Diretora de escola de samba morre pouco antes de desfile de Carnaval
Brasil – O Carnaval de Florianópolis foi marcado por uma despedida precoce e dolorosa na noite desta sexta-feira (13/2). Gisele Regina dos Passos, carinhosamente chamada de Nega Gi, diretora da escola de samba Império Vermelho e Branco, faleceu após sofrer um mal súbito na Passarela Nego Quirido, minutos antes do início do desfile da agremiação.
Nega Gi, que carregava o samba no DNA como filha do fundador e irmã do atual presidente da escola, sentiu-se mal ainda na área de concentração. Segundo testemunhas, a diretora estava em meio aos preparativos finais quando sofreu uma parada cardiorrespiratória. Apesar do atendimento imediato das equipes médicas de plantão no sambódromo, o óbito foi confirmado pouco depois.
“Desfile por honra”
A notícia da morte abalou os componentes que já estavam posicionados para entrar na avenida. Em uma decisão emocionante, a diretoria e a comunidade optaram por seguir com a apresentação, transformando o enredo *”Ojuobá – Sob os Olhos do Rei”* em um tributo à Gisele.
Em nota publicada nas redes sociais, a Império Vermelho e Branco expressou o luto:
> “Nega Gi era a alegria em forma de samba. Ela acompanhou cada detalhe da nossa preparação e, hoje, sua vontade de honrar as raízes de nosso pai se tornou o nosso combustível.

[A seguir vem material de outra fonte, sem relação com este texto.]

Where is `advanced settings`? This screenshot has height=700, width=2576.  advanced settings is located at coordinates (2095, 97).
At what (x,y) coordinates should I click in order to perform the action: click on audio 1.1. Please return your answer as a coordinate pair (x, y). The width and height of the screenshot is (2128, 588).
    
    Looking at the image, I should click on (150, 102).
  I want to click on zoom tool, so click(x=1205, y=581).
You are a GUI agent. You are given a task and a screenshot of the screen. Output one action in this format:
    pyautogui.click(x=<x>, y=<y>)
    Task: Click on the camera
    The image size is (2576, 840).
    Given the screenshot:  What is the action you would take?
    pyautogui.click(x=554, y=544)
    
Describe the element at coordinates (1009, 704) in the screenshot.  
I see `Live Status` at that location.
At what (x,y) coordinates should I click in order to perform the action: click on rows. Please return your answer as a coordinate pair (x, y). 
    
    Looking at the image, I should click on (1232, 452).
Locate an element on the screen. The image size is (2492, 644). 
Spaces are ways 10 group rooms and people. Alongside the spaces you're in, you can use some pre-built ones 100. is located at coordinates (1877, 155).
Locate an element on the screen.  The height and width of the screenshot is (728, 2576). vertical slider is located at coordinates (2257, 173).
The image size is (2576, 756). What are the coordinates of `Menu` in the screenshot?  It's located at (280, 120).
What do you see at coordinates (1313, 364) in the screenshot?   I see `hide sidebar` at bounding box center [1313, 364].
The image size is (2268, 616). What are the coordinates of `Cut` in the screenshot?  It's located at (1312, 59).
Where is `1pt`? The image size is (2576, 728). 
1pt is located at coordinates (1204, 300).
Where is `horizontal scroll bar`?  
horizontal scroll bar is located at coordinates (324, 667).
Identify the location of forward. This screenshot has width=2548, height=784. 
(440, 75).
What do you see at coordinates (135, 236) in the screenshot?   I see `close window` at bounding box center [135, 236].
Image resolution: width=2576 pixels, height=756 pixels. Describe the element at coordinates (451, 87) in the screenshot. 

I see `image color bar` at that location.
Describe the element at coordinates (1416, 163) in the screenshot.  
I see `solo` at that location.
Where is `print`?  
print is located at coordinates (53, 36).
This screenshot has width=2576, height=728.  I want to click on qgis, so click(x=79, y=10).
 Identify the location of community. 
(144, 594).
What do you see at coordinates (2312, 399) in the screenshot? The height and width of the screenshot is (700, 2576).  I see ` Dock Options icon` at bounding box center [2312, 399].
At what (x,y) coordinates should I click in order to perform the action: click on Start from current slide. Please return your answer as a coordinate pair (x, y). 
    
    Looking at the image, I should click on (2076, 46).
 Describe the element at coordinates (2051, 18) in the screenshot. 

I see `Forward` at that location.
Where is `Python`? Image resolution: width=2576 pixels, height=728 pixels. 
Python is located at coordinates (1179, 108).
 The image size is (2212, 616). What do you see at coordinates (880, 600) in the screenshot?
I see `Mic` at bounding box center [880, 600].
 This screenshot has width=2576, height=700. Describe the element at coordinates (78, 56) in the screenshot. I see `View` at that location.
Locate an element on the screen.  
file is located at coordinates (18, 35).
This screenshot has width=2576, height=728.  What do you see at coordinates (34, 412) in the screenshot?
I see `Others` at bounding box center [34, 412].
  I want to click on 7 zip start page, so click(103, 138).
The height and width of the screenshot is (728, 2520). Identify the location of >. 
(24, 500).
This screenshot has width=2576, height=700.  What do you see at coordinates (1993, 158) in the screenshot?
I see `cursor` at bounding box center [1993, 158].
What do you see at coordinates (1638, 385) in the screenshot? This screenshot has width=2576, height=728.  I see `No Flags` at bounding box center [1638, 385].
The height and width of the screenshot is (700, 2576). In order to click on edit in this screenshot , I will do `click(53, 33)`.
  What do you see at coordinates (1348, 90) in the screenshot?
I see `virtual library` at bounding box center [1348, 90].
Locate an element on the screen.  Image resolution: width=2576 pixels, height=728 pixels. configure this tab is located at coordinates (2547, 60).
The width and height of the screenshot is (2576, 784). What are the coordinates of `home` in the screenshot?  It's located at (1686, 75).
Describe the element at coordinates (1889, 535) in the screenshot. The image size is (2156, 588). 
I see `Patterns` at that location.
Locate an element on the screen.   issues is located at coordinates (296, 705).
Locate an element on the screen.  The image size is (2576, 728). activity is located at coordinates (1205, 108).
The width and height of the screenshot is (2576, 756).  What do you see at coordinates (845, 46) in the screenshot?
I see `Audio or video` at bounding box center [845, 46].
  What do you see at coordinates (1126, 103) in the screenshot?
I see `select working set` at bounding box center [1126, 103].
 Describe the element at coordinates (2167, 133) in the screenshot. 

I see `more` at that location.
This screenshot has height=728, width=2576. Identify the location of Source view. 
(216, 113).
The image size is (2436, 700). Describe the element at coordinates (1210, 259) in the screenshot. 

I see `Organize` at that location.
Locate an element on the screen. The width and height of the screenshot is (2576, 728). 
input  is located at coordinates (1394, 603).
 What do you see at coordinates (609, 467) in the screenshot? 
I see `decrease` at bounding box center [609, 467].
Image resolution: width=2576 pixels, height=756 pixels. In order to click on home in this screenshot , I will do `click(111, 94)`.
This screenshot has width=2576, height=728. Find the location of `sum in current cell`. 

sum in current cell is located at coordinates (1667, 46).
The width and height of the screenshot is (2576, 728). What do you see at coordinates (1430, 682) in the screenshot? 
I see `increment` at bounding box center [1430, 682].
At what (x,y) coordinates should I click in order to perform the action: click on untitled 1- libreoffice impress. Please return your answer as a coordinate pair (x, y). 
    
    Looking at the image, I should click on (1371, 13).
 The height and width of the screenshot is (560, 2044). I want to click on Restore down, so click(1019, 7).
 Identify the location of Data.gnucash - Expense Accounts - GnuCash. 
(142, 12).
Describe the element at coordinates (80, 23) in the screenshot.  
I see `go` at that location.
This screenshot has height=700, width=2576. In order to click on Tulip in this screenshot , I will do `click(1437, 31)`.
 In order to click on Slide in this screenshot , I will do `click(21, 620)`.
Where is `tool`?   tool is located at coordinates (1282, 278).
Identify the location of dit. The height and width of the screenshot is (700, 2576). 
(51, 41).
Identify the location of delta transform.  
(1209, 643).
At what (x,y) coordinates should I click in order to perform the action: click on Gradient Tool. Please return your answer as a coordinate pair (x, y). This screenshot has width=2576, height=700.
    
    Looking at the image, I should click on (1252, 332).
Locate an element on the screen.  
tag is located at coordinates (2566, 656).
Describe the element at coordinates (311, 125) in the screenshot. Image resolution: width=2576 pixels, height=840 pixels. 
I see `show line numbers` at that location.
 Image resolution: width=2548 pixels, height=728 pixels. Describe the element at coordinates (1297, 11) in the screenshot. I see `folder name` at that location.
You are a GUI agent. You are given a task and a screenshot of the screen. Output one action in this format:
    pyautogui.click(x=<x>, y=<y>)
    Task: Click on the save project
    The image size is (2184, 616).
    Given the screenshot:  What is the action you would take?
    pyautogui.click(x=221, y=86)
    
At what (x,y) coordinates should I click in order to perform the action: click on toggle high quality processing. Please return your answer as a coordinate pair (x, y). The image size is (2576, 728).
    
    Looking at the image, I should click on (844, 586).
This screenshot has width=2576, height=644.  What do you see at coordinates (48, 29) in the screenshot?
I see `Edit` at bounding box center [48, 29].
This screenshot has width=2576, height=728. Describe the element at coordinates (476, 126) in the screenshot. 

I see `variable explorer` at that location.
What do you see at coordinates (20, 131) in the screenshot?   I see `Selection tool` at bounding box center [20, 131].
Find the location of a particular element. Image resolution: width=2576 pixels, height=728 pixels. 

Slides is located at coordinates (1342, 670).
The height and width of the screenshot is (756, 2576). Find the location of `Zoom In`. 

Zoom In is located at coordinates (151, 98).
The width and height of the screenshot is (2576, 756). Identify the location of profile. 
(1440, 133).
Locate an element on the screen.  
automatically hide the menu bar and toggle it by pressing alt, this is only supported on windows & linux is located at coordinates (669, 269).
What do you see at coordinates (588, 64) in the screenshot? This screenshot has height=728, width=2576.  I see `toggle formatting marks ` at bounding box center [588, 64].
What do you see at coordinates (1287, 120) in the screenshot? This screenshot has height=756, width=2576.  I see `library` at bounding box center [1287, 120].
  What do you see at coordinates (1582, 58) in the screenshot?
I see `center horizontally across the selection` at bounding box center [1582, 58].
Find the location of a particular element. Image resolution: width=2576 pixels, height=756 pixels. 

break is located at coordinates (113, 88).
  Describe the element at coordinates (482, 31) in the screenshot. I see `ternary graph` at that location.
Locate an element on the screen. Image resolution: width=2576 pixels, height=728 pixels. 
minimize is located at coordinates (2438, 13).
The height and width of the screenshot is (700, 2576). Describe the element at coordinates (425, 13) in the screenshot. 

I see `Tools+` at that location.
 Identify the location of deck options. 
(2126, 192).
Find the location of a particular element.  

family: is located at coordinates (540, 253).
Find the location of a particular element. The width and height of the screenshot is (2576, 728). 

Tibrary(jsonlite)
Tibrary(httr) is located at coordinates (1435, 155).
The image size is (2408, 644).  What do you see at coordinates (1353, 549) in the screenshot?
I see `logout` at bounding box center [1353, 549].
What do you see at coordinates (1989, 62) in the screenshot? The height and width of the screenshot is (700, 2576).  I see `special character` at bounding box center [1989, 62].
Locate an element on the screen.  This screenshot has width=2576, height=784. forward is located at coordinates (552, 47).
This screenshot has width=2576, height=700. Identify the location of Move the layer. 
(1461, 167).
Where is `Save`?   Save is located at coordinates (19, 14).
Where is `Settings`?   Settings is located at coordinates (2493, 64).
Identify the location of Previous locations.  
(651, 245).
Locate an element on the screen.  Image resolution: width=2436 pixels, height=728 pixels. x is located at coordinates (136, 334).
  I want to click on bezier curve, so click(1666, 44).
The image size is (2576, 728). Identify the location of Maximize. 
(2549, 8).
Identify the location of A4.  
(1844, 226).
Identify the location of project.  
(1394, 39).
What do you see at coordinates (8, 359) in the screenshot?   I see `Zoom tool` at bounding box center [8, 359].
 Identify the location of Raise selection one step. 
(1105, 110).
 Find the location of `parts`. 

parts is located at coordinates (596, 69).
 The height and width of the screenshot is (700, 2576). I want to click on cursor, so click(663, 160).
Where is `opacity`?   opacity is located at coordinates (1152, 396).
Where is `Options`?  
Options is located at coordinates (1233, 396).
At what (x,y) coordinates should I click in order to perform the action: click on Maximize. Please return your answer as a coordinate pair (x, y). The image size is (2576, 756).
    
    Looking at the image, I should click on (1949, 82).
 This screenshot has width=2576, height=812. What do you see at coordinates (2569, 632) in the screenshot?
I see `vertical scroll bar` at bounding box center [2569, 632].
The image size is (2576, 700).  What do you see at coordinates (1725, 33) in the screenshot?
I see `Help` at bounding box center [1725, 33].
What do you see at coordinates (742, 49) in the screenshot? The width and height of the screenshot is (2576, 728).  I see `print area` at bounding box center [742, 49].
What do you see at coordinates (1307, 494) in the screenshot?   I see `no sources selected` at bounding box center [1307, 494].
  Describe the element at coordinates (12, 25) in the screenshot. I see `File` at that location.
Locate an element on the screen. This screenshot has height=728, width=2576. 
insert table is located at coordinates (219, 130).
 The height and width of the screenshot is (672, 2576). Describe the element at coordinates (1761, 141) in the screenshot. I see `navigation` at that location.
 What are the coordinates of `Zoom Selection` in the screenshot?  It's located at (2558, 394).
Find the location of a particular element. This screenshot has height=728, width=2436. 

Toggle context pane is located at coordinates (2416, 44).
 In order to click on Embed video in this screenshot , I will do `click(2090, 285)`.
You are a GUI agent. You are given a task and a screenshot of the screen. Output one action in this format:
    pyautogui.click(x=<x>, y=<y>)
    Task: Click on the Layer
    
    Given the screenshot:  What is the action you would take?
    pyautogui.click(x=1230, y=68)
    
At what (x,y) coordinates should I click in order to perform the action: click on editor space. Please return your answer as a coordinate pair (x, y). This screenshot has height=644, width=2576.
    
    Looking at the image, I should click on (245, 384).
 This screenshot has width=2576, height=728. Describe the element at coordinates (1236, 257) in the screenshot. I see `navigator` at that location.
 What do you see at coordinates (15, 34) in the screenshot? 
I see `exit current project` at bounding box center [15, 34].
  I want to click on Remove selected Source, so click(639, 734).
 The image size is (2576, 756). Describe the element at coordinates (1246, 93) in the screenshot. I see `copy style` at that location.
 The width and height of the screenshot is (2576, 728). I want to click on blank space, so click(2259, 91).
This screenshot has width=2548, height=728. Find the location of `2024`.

A avenida chorou, mas cantou por ela.”
Repercussão e Legado
A morte da dirigente gerou uma onda de solidariedade no mundo do samba catarinense:
Prefeitura de Florianópolis: Emitiu nota de pesar destacando o papel fundamental de Gisele na preservação das tradições locais.
Liga das Escolas de Samba: Manifestou apoio à família e destacou a força da comunidade da Império Vermelho e Branco em concluir o desfile sob tamanha pressão emocional.
Comunidade:
Nas redes sociais, torcedores e integrantes de escolas rivais prestaram homenagens, lembrando o sorriso constante de Nega Gi nos bastidores da folia.
A Império Vermelho e Branco foi a quarta agremiação a desfilar. Mesmo sob o impacto da tragédia, a escola atravessou a Passarela Nego Quirido com um desempenho tecnicamente impecável, marcado por componentes visivelmente emocionados que carregavam braçadeiras pretas em sinal de luto.